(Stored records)
┄┄┄┄┄┄┄┄┄┄┄┄┄┄┄┄┄┄┄┄

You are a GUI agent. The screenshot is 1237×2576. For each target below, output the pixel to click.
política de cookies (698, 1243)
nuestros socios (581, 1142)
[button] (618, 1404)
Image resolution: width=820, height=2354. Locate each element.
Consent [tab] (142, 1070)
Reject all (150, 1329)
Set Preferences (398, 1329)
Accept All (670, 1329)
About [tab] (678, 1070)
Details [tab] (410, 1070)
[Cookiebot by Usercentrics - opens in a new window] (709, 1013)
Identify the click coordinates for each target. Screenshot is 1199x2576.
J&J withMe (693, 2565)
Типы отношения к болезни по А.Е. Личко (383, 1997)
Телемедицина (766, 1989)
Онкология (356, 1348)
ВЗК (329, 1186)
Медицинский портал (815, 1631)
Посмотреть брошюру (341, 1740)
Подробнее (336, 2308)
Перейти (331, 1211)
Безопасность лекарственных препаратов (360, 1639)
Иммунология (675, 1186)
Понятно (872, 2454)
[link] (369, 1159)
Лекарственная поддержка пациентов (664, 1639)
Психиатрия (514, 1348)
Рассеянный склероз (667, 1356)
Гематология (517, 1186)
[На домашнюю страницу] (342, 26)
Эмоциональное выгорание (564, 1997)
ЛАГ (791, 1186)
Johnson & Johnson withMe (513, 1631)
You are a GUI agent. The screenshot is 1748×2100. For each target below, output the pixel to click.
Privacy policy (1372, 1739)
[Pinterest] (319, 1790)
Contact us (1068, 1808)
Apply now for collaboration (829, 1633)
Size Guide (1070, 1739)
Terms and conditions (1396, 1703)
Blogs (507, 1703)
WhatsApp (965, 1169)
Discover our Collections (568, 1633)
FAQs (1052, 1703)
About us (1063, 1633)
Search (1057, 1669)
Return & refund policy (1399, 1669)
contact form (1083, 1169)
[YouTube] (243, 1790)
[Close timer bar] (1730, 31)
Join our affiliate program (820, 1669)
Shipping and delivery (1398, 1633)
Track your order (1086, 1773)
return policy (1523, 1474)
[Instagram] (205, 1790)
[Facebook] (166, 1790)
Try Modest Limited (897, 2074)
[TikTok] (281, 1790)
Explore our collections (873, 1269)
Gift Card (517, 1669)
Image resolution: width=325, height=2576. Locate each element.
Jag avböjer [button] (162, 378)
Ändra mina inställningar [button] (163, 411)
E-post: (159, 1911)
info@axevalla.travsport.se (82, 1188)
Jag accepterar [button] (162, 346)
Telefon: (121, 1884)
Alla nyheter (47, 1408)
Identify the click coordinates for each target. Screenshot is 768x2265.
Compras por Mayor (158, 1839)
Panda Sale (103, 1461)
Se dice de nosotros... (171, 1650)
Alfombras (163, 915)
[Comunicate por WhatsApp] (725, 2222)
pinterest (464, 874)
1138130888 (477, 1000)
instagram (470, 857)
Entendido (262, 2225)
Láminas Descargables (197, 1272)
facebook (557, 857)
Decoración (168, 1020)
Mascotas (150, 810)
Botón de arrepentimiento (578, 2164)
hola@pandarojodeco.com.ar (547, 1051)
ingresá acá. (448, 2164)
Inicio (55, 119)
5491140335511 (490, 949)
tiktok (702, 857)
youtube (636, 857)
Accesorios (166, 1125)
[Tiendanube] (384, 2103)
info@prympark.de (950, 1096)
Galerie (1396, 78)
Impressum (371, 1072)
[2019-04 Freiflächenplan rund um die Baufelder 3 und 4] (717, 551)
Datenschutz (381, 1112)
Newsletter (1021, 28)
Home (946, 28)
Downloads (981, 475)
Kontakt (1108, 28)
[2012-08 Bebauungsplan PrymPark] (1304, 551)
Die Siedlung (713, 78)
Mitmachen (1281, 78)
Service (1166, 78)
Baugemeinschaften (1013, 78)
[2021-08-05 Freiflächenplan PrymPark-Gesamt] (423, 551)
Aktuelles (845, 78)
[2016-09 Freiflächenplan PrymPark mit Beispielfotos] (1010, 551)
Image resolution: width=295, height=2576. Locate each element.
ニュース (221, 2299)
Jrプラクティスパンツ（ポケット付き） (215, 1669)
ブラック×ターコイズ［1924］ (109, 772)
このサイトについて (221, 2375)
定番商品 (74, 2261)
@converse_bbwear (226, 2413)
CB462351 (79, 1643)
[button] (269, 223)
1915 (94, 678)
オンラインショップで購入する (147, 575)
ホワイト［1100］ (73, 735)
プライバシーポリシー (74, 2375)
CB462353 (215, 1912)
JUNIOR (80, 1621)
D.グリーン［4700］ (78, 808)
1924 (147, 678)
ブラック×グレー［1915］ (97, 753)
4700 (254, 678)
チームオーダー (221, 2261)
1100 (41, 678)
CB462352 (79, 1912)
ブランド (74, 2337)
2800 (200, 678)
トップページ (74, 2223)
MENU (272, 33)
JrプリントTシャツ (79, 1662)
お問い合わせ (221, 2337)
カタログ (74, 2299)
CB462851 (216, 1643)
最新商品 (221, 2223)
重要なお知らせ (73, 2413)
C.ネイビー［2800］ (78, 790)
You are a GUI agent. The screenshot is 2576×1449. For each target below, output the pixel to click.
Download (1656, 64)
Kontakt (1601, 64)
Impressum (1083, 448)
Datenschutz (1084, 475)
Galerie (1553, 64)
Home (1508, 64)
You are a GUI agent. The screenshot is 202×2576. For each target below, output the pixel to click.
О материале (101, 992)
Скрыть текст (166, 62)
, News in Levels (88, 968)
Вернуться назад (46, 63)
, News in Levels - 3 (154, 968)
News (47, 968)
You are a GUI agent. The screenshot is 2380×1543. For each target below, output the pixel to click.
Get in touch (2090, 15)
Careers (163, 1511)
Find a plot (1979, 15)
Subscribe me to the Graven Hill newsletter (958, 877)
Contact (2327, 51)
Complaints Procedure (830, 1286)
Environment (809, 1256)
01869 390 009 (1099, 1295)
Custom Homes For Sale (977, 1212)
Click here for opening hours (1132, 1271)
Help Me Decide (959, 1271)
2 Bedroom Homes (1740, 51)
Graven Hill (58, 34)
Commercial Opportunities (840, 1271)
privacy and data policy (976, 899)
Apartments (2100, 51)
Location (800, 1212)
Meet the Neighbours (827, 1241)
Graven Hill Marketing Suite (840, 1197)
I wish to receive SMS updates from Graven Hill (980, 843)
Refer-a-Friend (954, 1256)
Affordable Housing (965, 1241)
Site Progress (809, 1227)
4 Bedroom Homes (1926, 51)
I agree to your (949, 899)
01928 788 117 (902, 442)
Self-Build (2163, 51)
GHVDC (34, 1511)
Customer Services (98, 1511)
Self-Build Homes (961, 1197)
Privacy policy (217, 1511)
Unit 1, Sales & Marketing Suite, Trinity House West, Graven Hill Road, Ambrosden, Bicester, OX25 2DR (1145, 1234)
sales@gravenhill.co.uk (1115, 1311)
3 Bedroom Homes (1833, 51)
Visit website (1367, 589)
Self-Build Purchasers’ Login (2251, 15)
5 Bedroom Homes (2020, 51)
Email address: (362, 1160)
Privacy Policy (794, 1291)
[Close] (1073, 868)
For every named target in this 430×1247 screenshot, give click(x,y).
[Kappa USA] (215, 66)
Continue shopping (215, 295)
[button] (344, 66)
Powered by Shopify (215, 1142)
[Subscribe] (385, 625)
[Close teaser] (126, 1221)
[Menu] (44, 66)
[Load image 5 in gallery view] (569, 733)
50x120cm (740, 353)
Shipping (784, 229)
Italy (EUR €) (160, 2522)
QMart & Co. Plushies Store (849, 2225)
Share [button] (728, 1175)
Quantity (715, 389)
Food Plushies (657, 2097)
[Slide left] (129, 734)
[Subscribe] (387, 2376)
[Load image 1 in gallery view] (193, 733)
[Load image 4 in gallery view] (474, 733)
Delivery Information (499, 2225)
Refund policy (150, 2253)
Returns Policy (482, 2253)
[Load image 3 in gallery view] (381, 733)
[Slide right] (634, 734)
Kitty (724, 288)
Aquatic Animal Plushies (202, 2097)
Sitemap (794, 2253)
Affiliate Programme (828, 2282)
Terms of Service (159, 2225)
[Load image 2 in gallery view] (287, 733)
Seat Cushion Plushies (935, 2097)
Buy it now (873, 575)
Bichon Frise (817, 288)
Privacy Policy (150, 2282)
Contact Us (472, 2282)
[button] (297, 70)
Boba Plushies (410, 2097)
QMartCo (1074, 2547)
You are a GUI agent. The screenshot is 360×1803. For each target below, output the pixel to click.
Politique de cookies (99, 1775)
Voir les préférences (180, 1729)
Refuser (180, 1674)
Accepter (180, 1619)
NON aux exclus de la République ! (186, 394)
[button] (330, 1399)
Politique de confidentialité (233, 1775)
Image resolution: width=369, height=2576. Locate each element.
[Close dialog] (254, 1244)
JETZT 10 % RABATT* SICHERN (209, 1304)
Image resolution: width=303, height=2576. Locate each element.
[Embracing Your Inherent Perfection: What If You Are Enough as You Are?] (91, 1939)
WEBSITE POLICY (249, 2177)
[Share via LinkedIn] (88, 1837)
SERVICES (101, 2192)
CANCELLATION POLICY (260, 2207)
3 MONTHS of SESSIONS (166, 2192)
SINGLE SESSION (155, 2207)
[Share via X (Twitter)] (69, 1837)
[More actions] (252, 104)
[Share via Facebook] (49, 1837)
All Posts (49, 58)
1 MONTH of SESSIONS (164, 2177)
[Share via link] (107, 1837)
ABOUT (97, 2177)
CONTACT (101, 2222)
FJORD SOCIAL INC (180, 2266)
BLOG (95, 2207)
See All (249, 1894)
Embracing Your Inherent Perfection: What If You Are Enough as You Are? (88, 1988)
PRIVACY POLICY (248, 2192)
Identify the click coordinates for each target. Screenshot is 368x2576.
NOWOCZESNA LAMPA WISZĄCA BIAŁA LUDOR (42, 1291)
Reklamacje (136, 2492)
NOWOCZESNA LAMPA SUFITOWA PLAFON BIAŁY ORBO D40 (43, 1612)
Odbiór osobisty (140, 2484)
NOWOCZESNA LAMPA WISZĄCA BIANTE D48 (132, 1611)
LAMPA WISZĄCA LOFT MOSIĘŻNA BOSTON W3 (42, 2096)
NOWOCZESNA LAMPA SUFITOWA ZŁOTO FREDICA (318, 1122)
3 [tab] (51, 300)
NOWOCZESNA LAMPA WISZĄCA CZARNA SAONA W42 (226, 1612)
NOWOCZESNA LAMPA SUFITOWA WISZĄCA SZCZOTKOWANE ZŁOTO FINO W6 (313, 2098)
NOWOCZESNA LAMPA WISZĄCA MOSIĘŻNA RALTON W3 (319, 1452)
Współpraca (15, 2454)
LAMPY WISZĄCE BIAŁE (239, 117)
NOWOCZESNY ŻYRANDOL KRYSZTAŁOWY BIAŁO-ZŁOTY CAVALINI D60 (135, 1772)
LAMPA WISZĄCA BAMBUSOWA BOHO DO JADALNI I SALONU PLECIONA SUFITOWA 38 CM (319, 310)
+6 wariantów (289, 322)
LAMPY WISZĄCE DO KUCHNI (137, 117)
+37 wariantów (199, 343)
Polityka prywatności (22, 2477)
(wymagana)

┄┄┄┄┄┄┄┄┄┄┄┄┄┄┄┄┄┄┄┄

# Task instructions:
Copy exactly the stretch of data above from the line with "[YouTube] (243, 1790)" through the line with "Jag accepterar [button] (162, 346)", and omit all other lines.

# Response:
[YouTube] (243, 1790)
[Close timer bar] (1730, 31)
Join our affiliate program (820, 1669)
Shipping and delivery (1398, 1633)
Track your order (1086, 1773)
return policy (1523, 1474)
[Instagram] (205, 1790)
[Facebook] (166, 1790)
Try Modest Limited (897, 2074)
[TikTok] (281, 1790)
Explore our collections (873, 1269)
Gift Card (517, 1669)
Image resolution: width=325, height=2576. Locate each element.
Jag avböjer [button] (162, 378)
Ändra mina inställningar [button] (163, 411)
E-post: (159, 1911)
info@axevalla.travsport.se (82, 1188)
Jag accepterar [button] (162, 346)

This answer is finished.